Les nouveaux comportements n'arrivent jamais de rien. Quand les lesbiennes ont commencé à se dire, "Pourquoi pas nous ?", c'est bien parce qu'elles voyaient autour d'elles des couples qui ne pouvaient pas faire d'enfants et qui pouvaient bénéficier de la PMA avec un don.

Progressivement, l'idée d'assumer seule un désir d'enfant émerge jusqu'à ce que la question posée à la société devienne : "Et pourquoi pas moi ?" Une revendication pour ne plus être hors de la norme sociale et hors la loi : "Elles s'autorisent dans ces cas-là à assouvir leur désir d'enfant", décrypte la sociologue.

Procréation à 3 déguisée en bébé à 2 : sortir du mensonge ?

D'un point de vue éthique, ce débat sur l'ouverture de la PMA relance en fait le débat sur la PMA avec don. C'est-à-dire, la PMA qui inclue un tiers dans la procréation. Une PMA élargie aux femmes dans un couple du même sexe ou aux femmes célibataires pose au fond la question de l'assimilation entre parent et géniteur.

La sociologie Irène Théry, en ce sens, évoque l'idée d'un "arrangement social" qui se serait opéré au fil des ans :

La PMA avec un don, c'est un arrangement social.
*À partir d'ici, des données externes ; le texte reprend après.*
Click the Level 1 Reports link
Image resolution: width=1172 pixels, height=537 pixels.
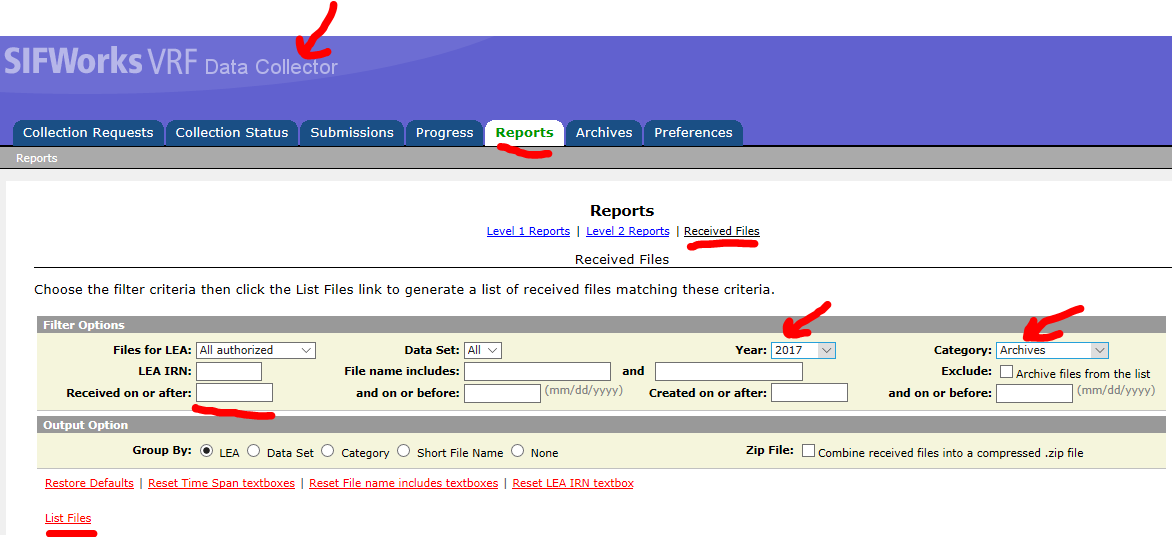coord(528,231)
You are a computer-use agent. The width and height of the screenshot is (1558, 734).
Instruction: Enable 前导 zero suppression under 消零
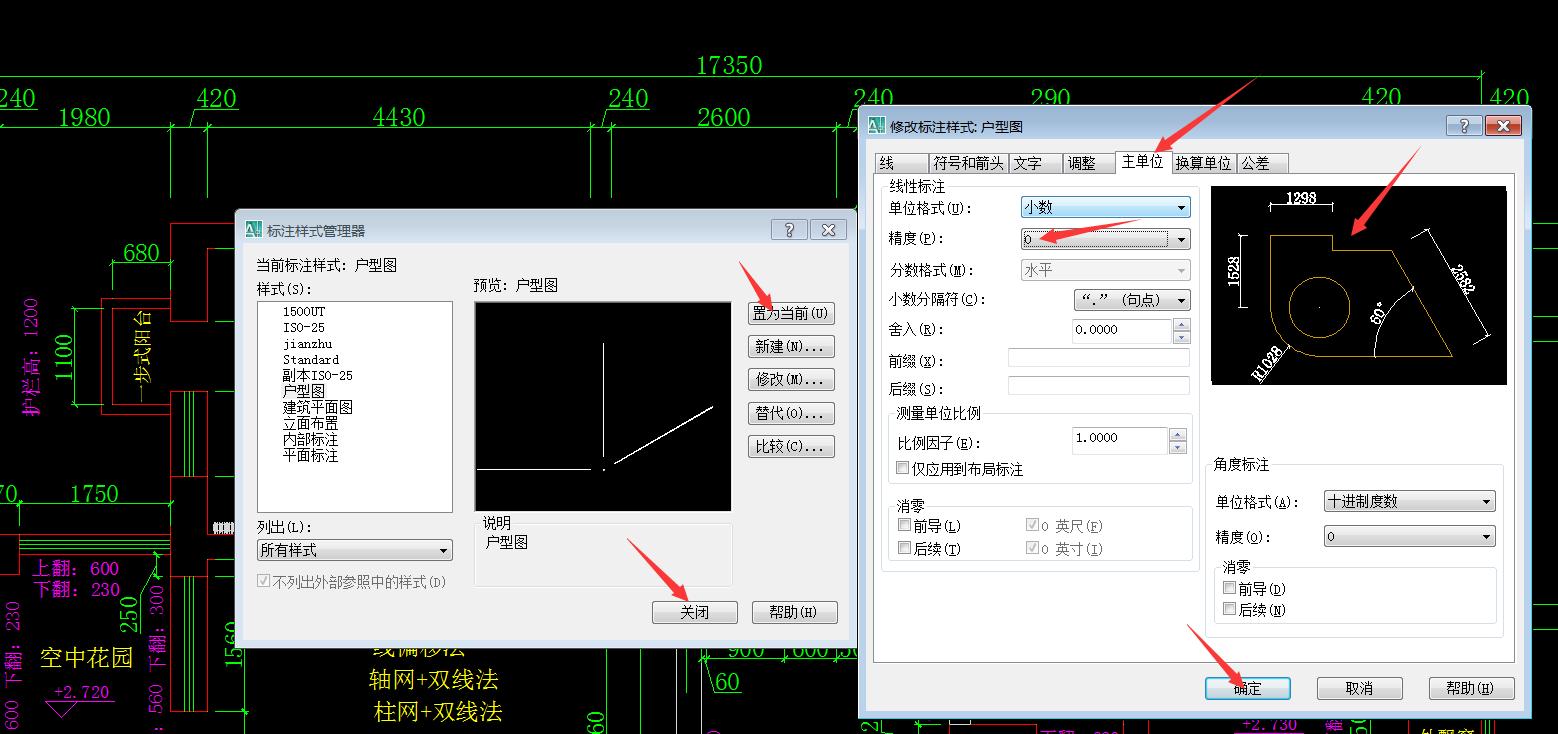[x=904, y=524]
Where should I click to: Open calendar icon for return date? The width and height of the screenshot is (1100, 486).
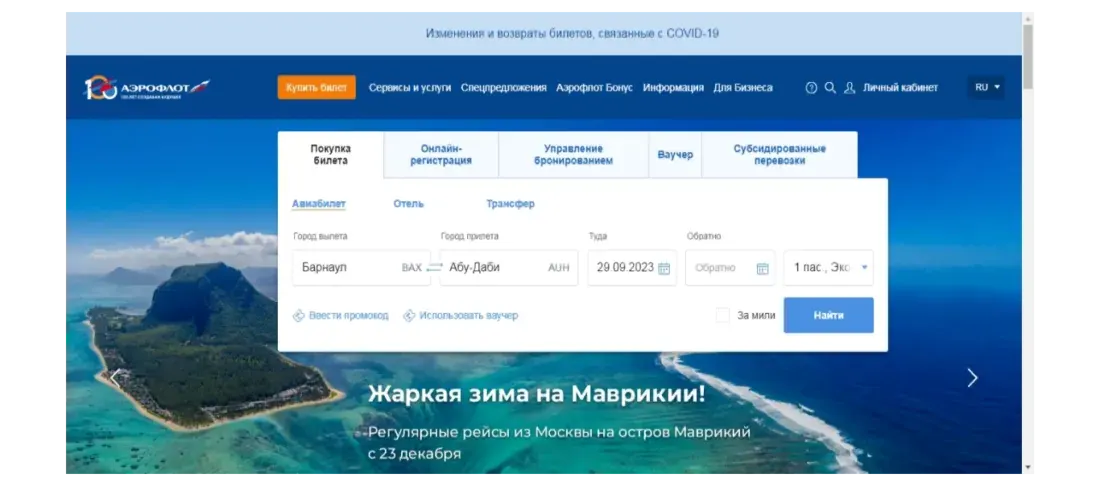click(x=763, y=268)
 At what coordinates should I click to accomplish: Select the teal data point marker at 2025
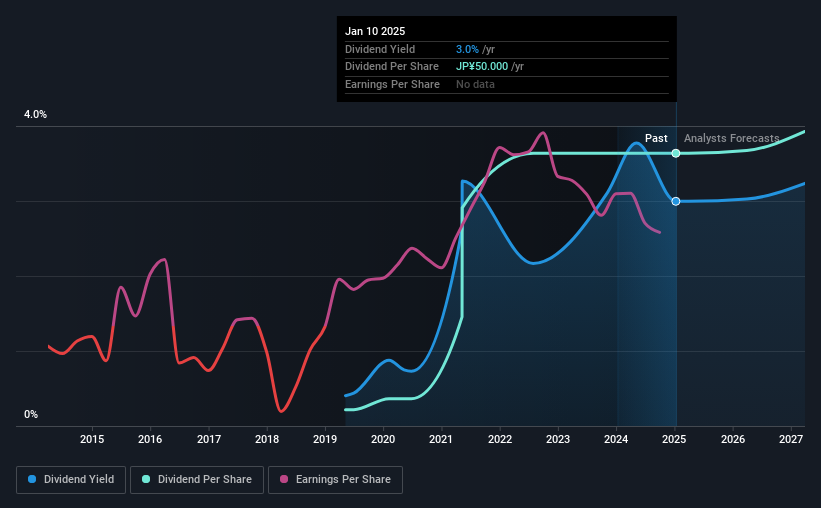point(676,153)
Un couple, qui ne peut pas procréer par lui-même, fait appel à une tierce personne va donner de sa capacité procréatrice pour que ce couple puisse mettre au monde un enfant qu'ils n'auraient pas pu procréer tout seul [...] Le problème est le suivant : pourquoi ces engendrements à trois ont-ils été maquillés en procréation à deux ?"

Pour Irène Théry, l'enjeu derrière le droit à la PMA pour les couples de femmes ou les femmes célibataires, c'est la question d'une "sortie du mensonge", et la reconnaissance, pour les enfants, de cette méthode de procréation avec don.